Exercise directions → Print, exactly as written, the line in the entries below that contains "Image resolution: width=223" and every line after it up to and including the last. Omit pictures.

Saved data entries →
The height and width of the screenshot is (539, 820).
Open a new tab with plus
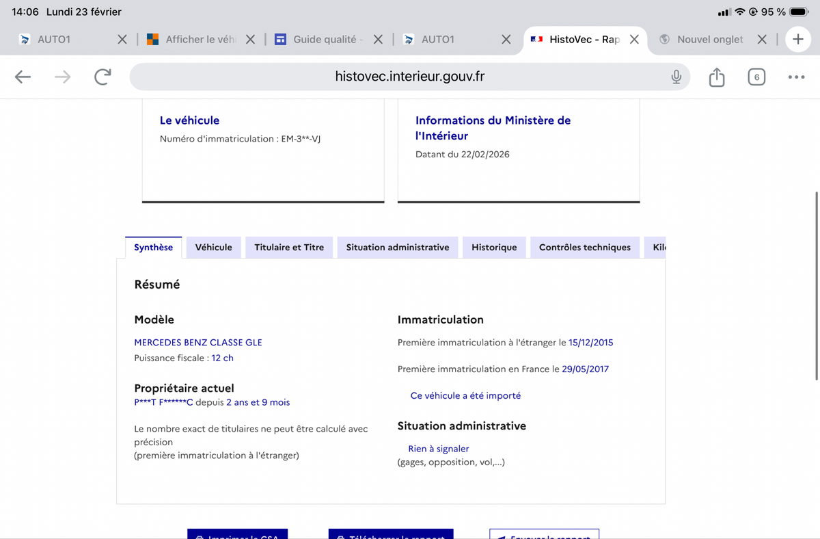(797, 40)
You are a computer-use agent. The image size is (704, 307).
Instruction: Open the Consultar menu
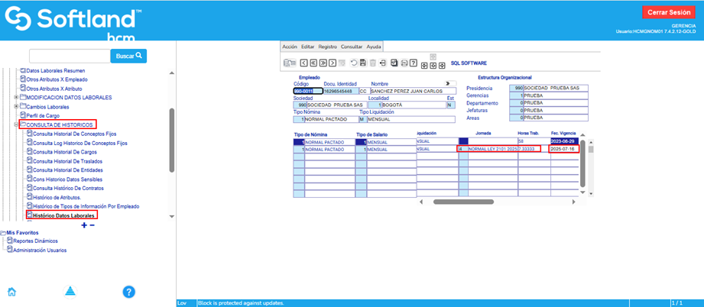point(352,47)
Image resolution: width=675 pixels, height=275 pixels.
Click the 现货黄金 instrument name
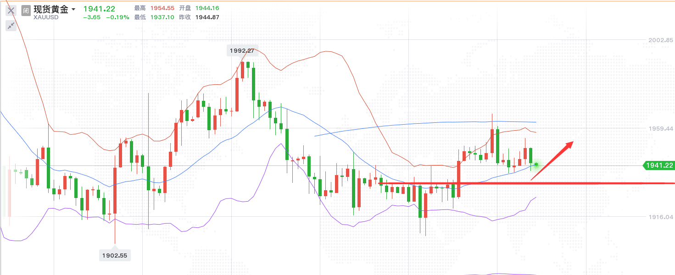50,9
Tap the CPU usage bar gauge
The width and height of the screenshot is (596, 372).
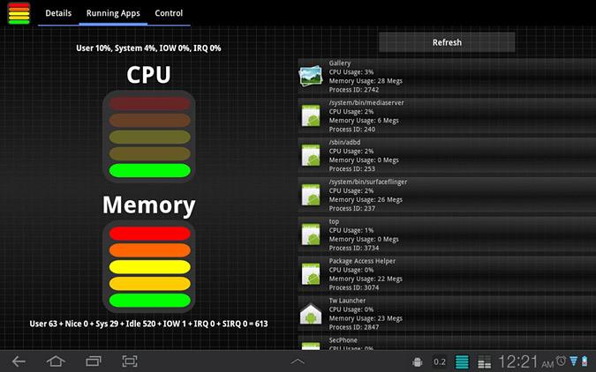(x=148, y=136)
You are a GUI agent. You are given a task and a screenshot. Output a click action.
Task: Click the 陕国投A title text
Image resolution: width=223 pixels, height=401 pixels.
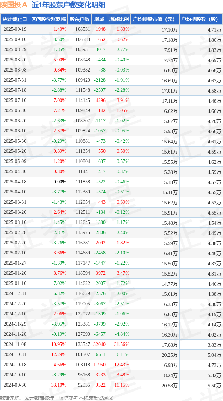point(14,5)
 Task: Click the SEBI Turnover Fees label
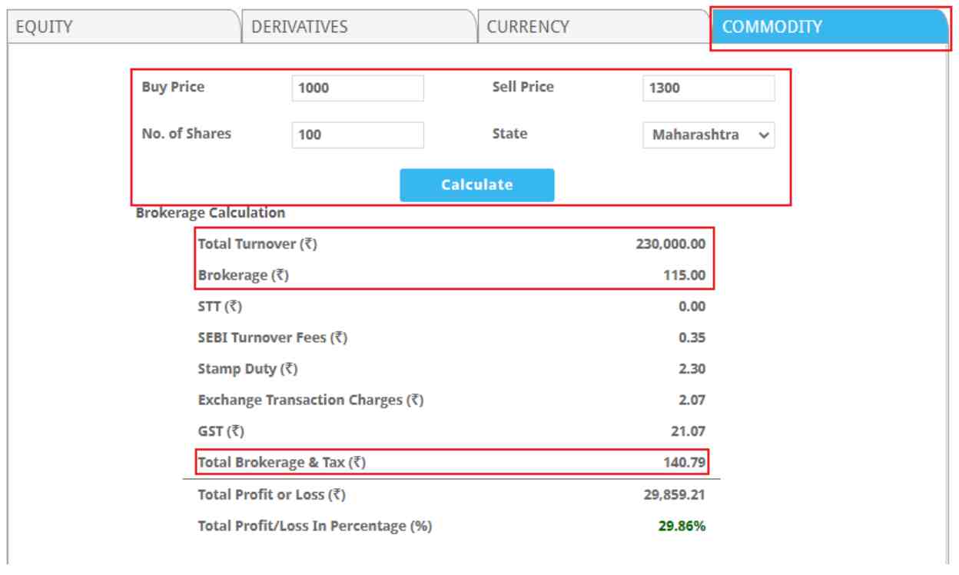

Your response →
Image resolution: width=223 pixels, height=401 pixels.
point(14,5)
 Task: Click the SEBI Turnover Fees label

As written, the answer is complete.